The United States as a whole is deeply divided on the subject of conversion therapy, with 20 states (plus D.C.) prohibiting the practice, at least as far as youth clients are concerned. Within states that permit conversion therapy, some municipalities and counties have elected to enact their own bans on the local level.
This ruling doesn’t immediately shatter that legislation, but it sets a troubling precedent that will have immediate implications locally. Try to prevent those by appealing to the Supreme Court, notes Kevin Naff of the Washington Blade, and conversion therapy bans across the country could be in jeopardy:
[The ruling] illustrates that while Trump’s disastrous three Supreme Court picks are bad, his effort to pack lower courts with right-wing ideologues could be worse.

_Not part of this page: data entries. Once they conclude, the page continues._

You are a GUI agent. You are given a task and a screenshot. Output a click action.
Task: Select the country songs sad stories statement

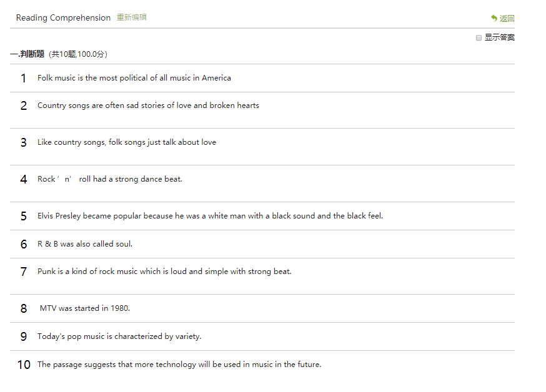(148, 105)
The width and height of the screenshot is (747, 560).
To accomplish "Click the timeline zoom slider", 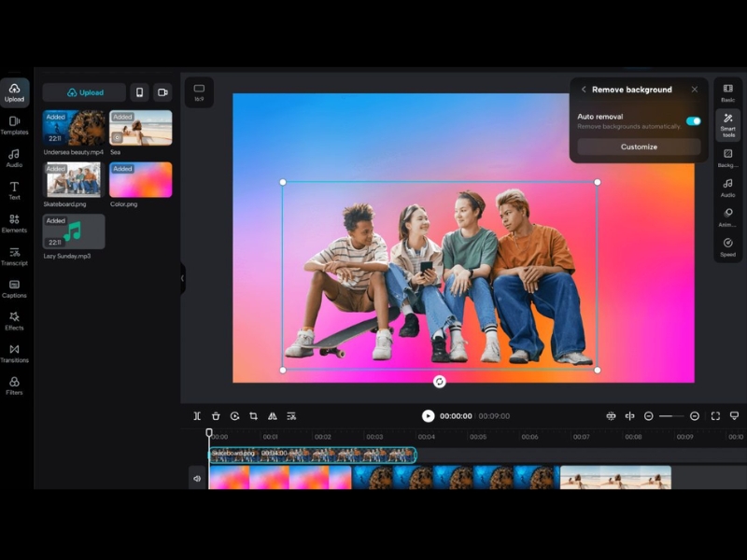I will tap(671, 416).
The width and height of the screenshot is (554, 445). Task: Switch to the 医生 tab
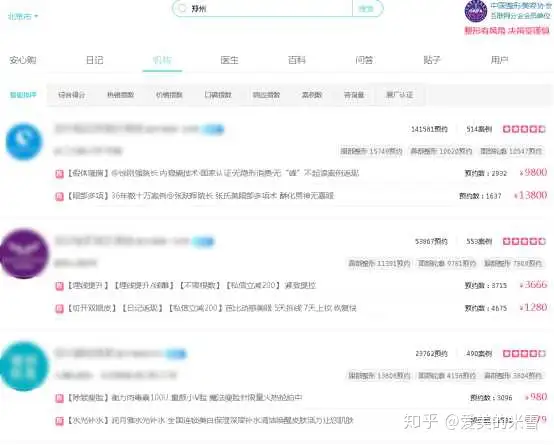(229, 60)
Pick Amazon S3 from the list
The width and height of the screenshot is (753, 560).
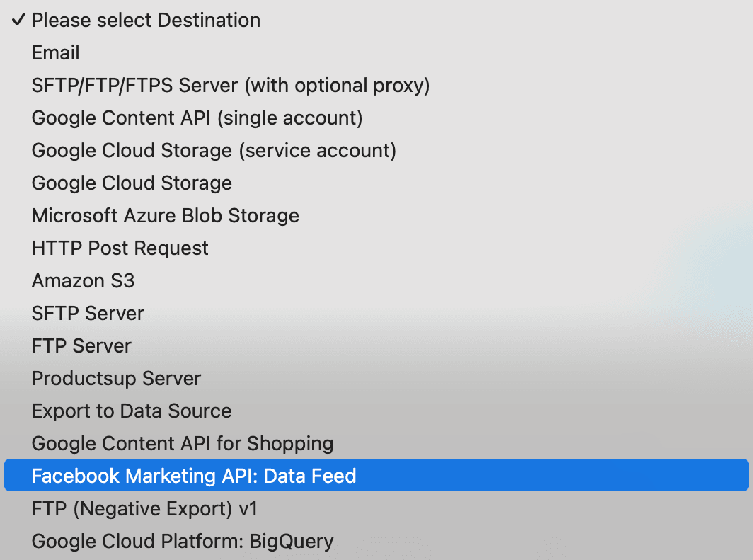tap(83, 281)
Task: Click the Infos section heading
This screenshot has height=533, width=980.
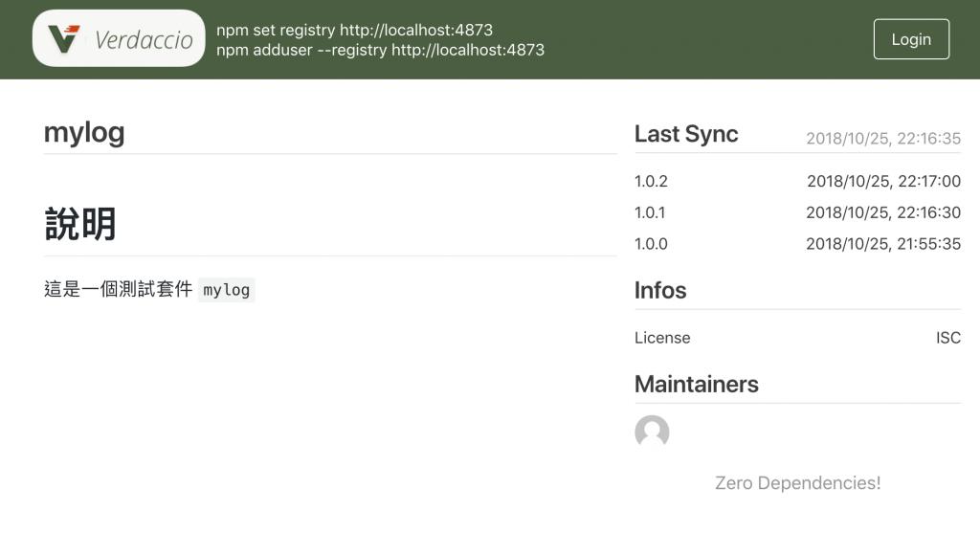Action: pos(660,290)
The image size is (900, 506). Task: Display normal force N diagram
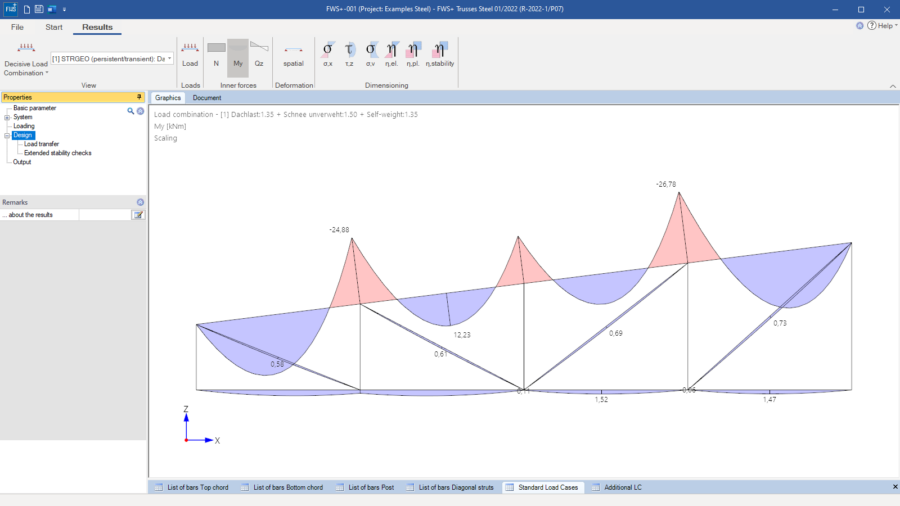pos(216,55)
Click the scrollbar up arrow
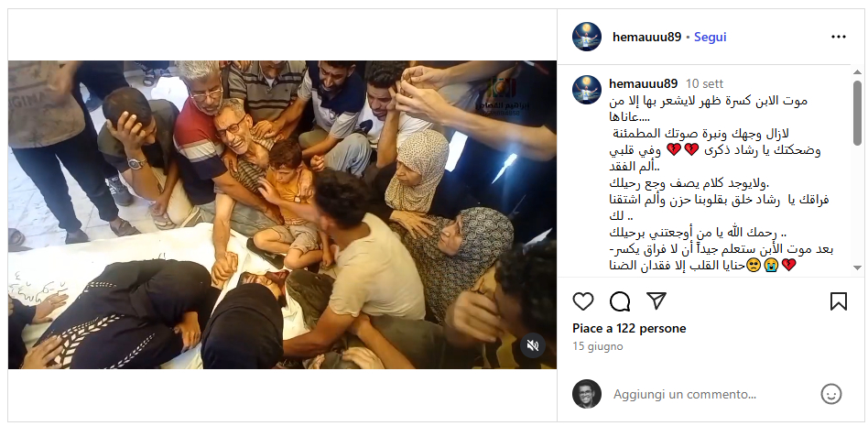868x426 pixels. point(857,72)
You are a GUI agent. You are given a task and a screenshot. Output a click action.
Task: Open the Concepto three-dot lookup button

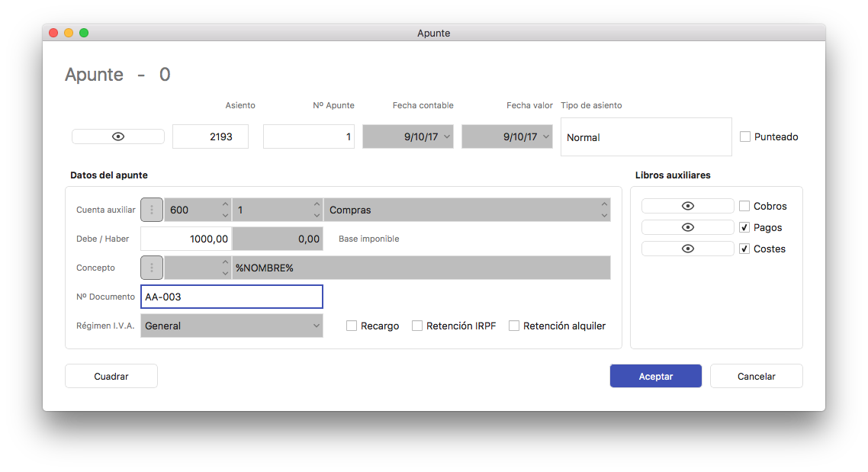click(152, 268)
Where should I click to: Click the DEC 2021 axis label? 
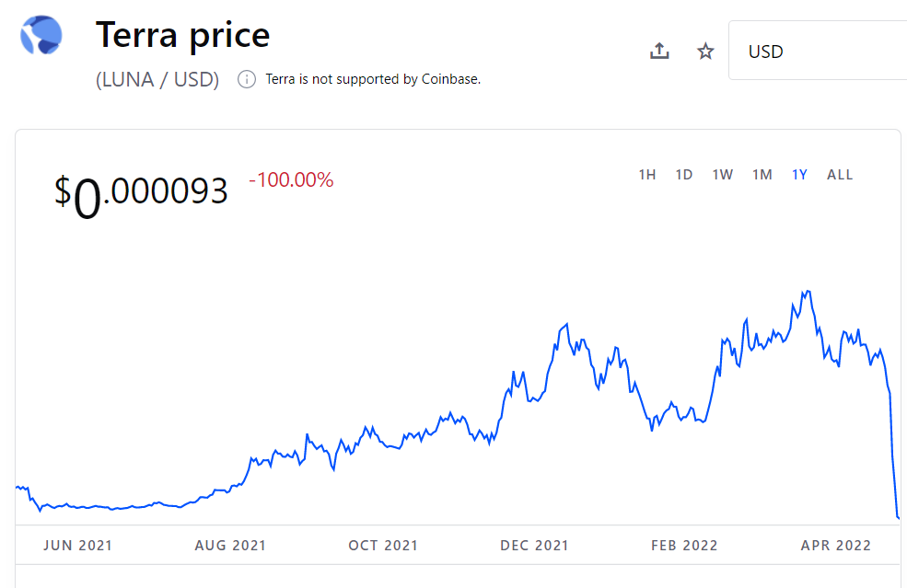tap(534, 546)
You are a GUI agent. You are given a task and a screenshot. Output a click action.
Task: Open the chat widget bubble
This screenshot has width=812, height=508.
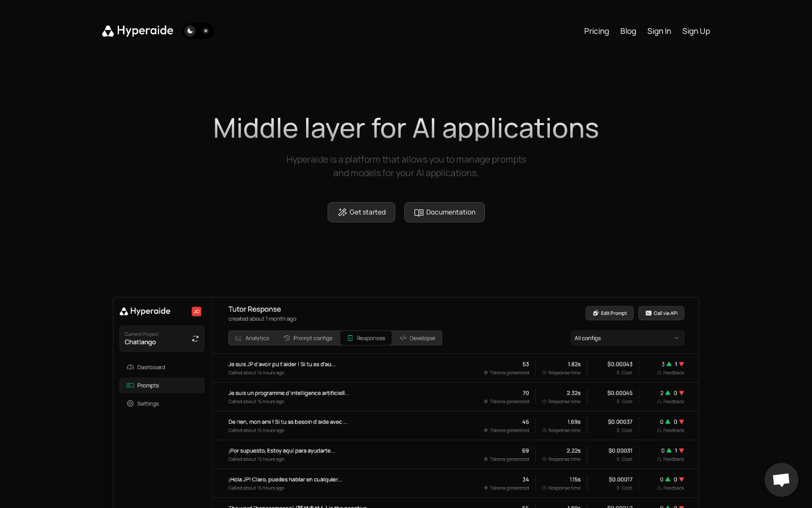(781, 480)
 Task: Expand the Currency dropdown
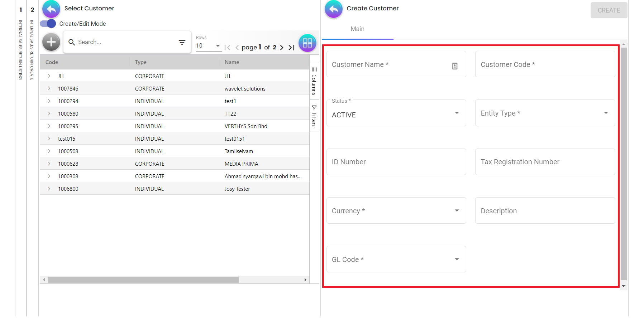pyautogui.click(x=396, y=210)
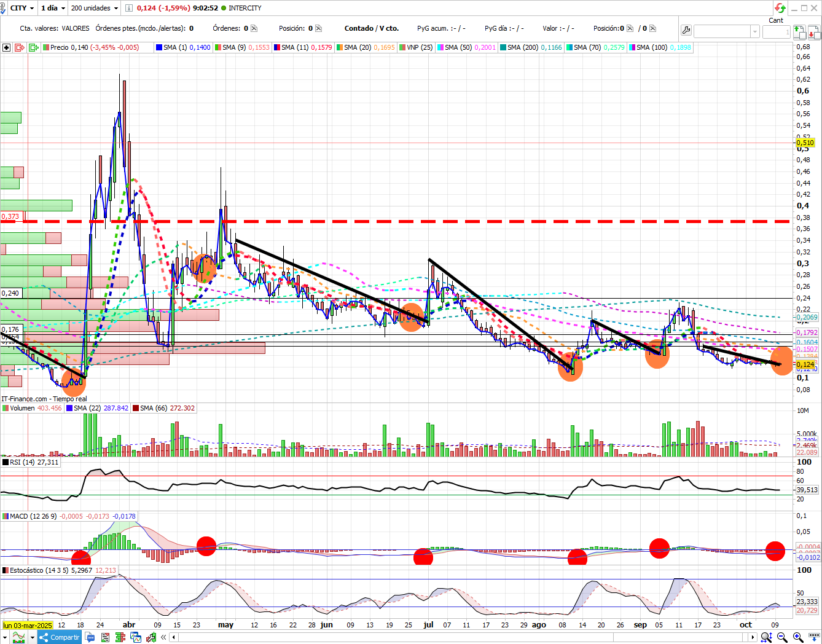Viewport: 822px width, 644px height.
Task: Open settings with the wrench icon
Action: point(686,31)

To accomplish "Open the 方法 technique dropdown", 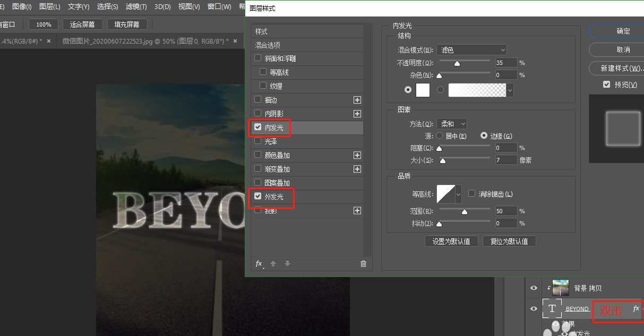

… Because of the decision, any state or municipality within the jurisdiction — which includes Alabama, Georgia, and Florida — would be unable to enact bans on conversion therapy. Existing bans on conversion therapy in Florida — which are found in two dozen municipalities, including Miami, Tampa, and Wilton Manors — are unconstitutional, as the Blade reported last week.
Legal experts are already warning not to pursue an appeal to the U.S. Supreme Court, due to its new 6-3 conservative majority.
It’s no accident that, in this 2-1 decision, both of the judges who sided with Liberty Counsel are Trump appointees. The dissenting judge, Beverly Martin, was appointed by Barack Obama. She holds that, while the ordinances restrict the speech of therapists like Otto and Hamilton, it represents “the least-restrictive means of furthering a compelling government interest” — in this case, the safety and wellness of LGBTQ kids:
The Localities clearly have an interest in protecting minors from harmful professional practices… They also have “a compelling interest in the practice of professions within their boundaries, and… they have broad power to establish standards for licensing practitioners and regulating the practice of professions.” This is particularly true when the regulated profession is medicine. Finally, the interest in professional regulation is stronger when the affected clients are minors.
What’s more, she adds, conversion therapy bans do not prevent therapists from providing minors information about sexual orientation change efforts; they can talk about it all they like. They just can’t perform the actual medical procedure, which has been shown to be harmful — and which, she is careful to note, is meant to cure something that’s medically recognized as “not a mental-health issue.”
In spite of the official dissent, Liberty Counsel’s founder Mat Staver is confident about the decision’s potential impact:
This is a huge victory for counselors and their clients to choose the counsel of their choice free of political censorship from government ideologues. This case is the beginning of the end of similar unconstitutional counseling bans around the country.
All hope is not lost: For now, this particular case is an outlier. In an analysis for Gay City News, Arthur S. Leonard points out that this ruling is “out of step with rulings by other federal courts of appeals,” which opens up the possibility that a motion for reconsideration might lead to a different result. Given that half the 11th Circuit’s judges are Trump appointees, though, it’s hard to put too much faith in their chances. An appeal to the Supreme Court could lead to an even worse outcome; a ruling like this one at that level could potentially nullify all existing conversion therapy bans across America.
The best outcome for the most people, then, might be for Palm Beach County to let it go for now and focus on strengthening its case. But for LGBTQ kids in Florida, Georgia, and Alabama who might now be staring down the barrel of a round of conversion therapy, chosen for them by family members who’d rather have a straight, cisgender kid than a happy one, that’s cold comfort indeed.